I've updated the changelog to better express what was broken and how we 
fixed it. Ack?

	Ingo

==========================>
From: Vincent Guittot <vincent.guittot@linaro.org>
Date: Sun, 14 Jan 2024 19:36:00 +0100
Subject: [PATCH] sched/fair: Fix frequency selection for non-invariant case

Linus reported a ~50% performance regression on single-threaded
workloads on his AMD Ryzen system, and bisected it to:

  9c0b4bb7f630 ("sched/cpufreq: Rework schedutil governor performance estimation")

When frequency invariance is not enabled, get_capacity_ref_freq(policy)
is supposed to return the current frequency and the performance margin
applied by map_util_perf(), enabling the utilization to go above the
maximum compute capacity and to select a higher frequency than the current one.

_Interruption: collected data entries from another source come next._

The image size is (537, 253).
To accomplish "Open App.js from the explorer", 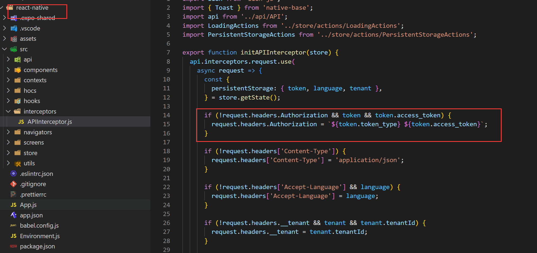I will tap(28, 205).
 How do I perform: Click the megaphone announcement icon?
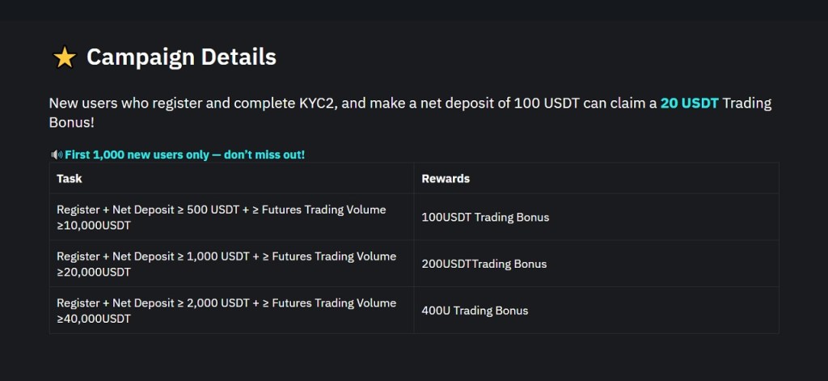tap(56, 154)
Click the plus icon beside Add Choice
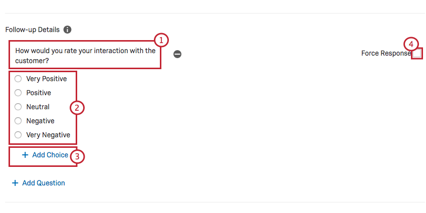This screenshot has height=213, width=426. [25, 155]
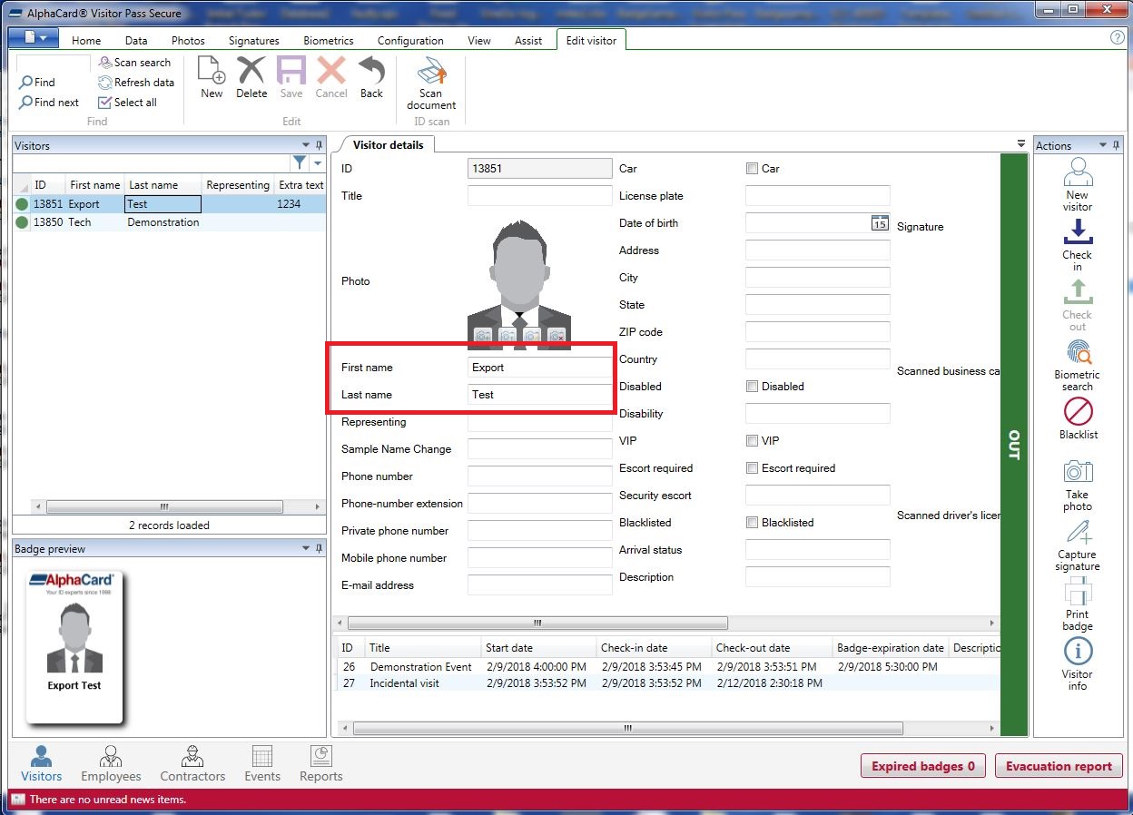
Task: Enable the Blacklisted checkbox
Action: pos(752,522)
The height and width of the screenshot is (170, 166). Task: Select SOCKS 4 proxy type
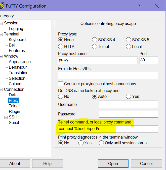[x=95, y=40]
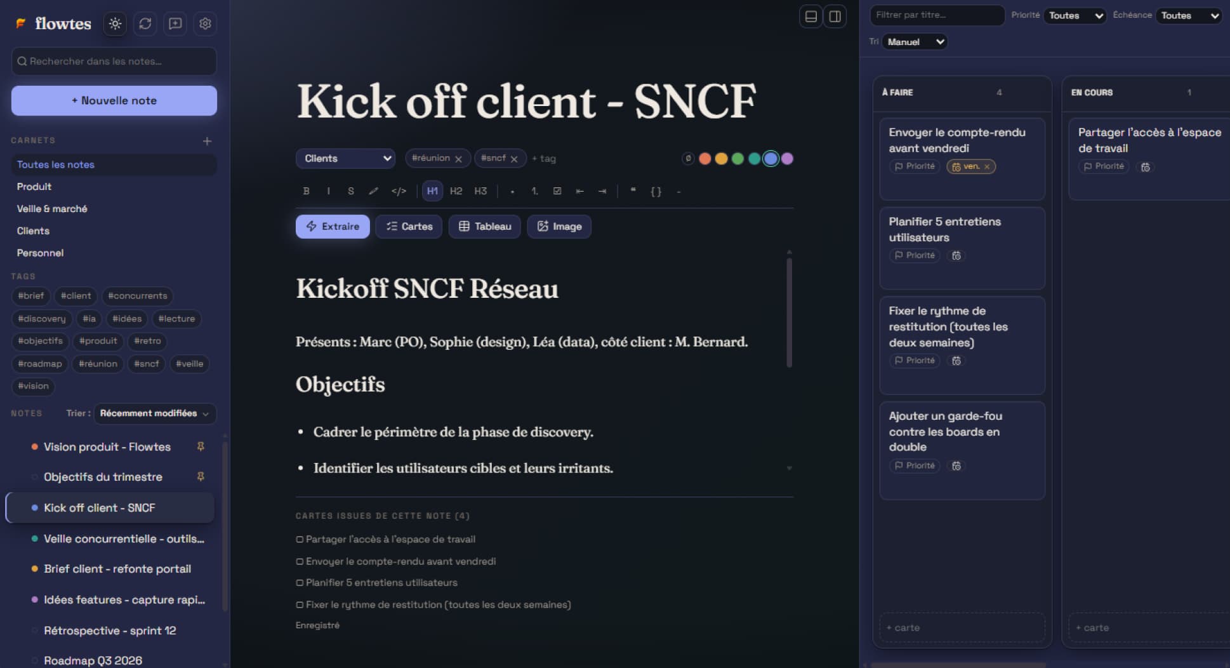Switch to bottom panel layout icon
1230x668 pixels.
pos(810,17)
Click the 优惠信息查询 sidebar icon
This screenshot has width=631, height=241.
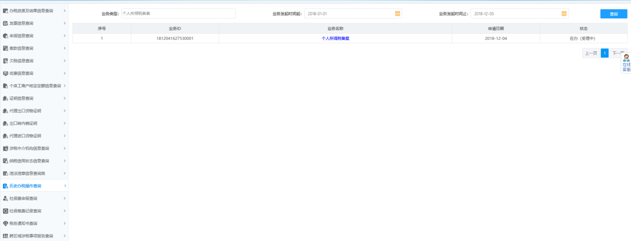[x=5, y=73]
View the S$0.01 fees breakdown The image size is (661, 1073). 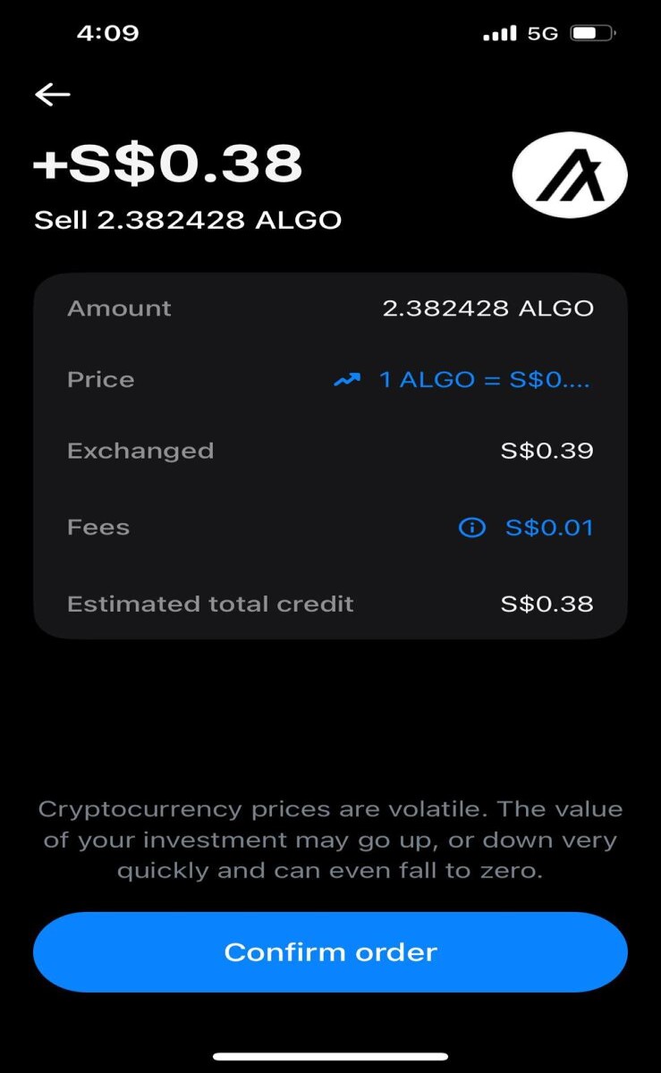[x=549, y=528]
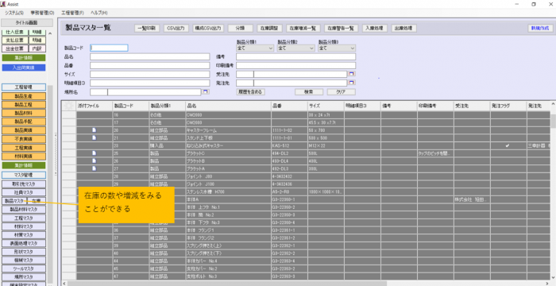Click the horizontal scrollbar below the table
The width and height of the screenshot is (556, 286).
pyautogui.click(x=227, y=284)
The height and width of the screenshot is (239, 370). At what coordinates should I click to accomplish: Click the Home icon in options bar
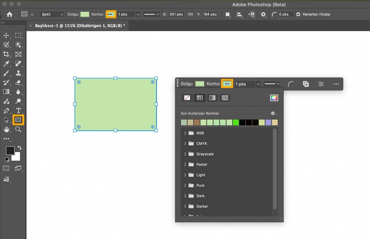pos(10,14)
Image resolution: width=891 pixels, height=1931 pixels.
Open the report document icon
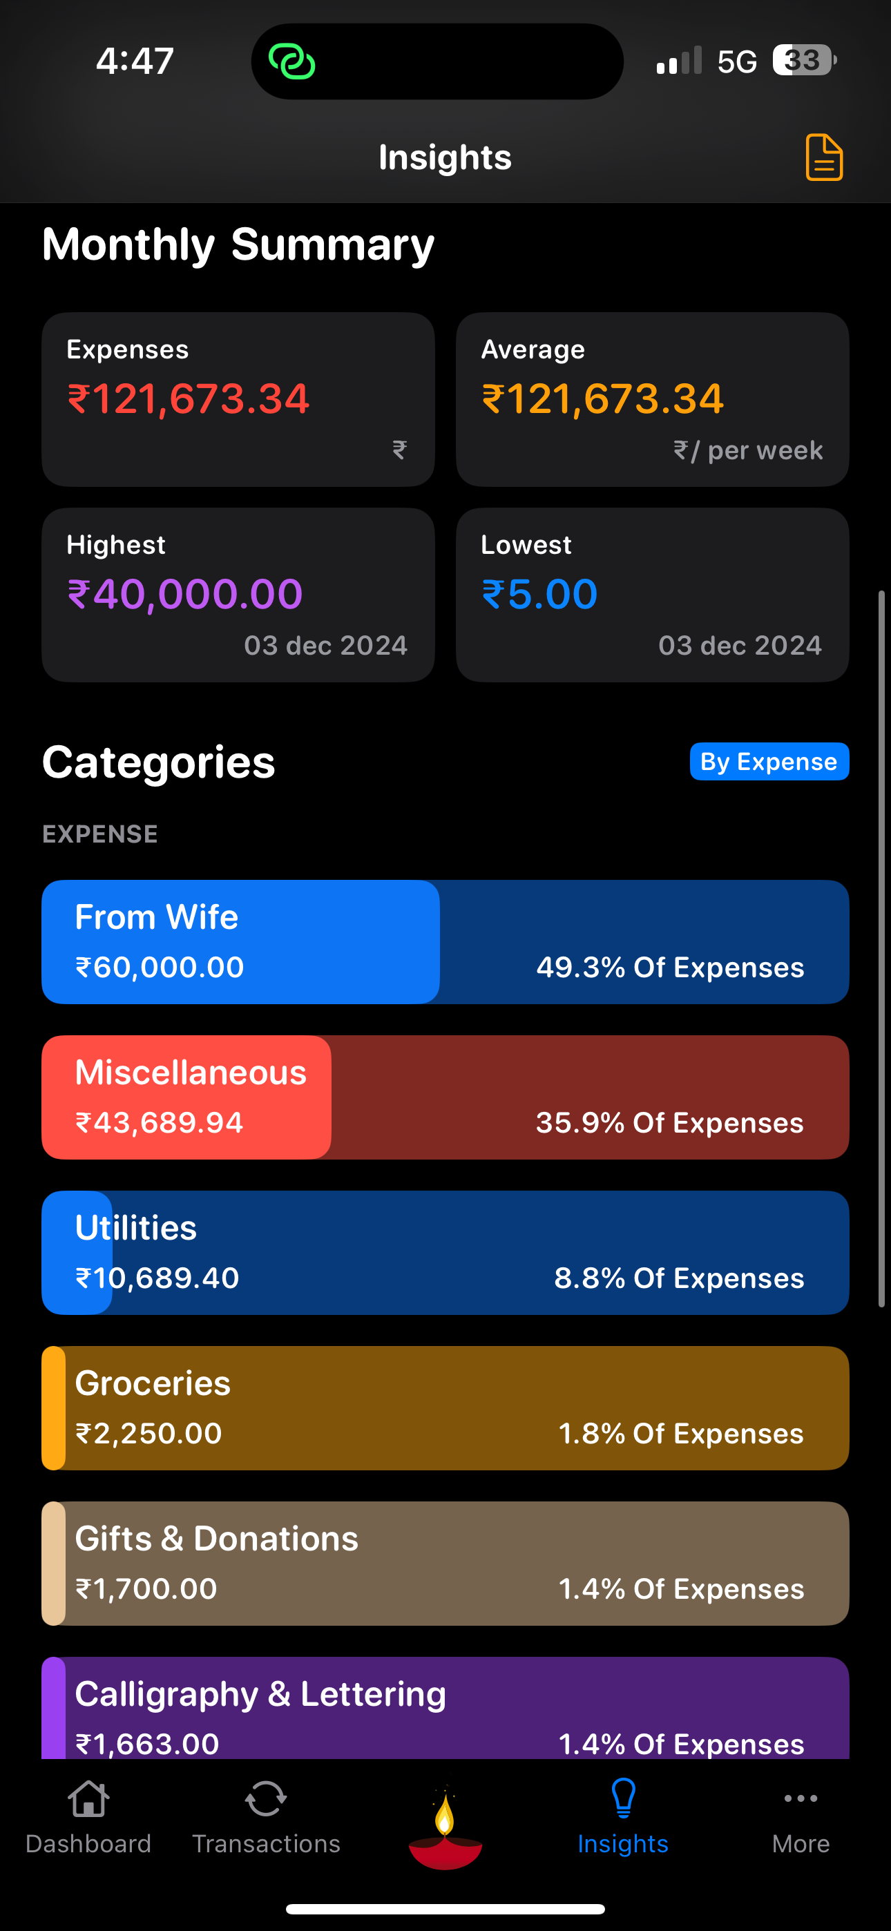[x=824, y=157]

After the changes in 9c0b4bb7f630, the performance margin was applied
earlier in the path to take into account utilization clampings and
we couldn't get a utilization higher than the maximum compute capacity,
and the CPU remained 'stuck' at lower frequencies.

To fix this, we must use a frequency above the current frequency to
get a chance to select a higher OPP when the current one becomes fully used.
Apply the same margin and return a frequency 25% higher than the current
one in order to switch to the next OPP before we fully use the CPU
at the current one.

[ mingo: Clarified the changelog. ]

Fixes: 9c0b4bb7f630 ("sched/cpufreq: Rework schedutil governor performance estimation")
Reported-by: Linus Torvalds <torvalds@linux-foundation.org>
Bisected-by: Linus Torvalds <torvalds@linux-foundation.org>
Reported-by: Wyes Karny <wkarny@gmail.com>
Signed-off-by: Vincent Guittot <vincent.guittot@linaro.org>
Signed-off-by: Ingo Molnar <mingo@kernel.org>
Tested-by: Wyes Karny <wkarny@gmail.com>
Link: https://lore.kernel.org/r/20240114183600.135316-1-vincent.guittot@linaro.org
---
 kernel/sched/cpufreq_schedutil.c | 6 +++++-
 1 file changed, 5 insertions(+), 1 deletion(-)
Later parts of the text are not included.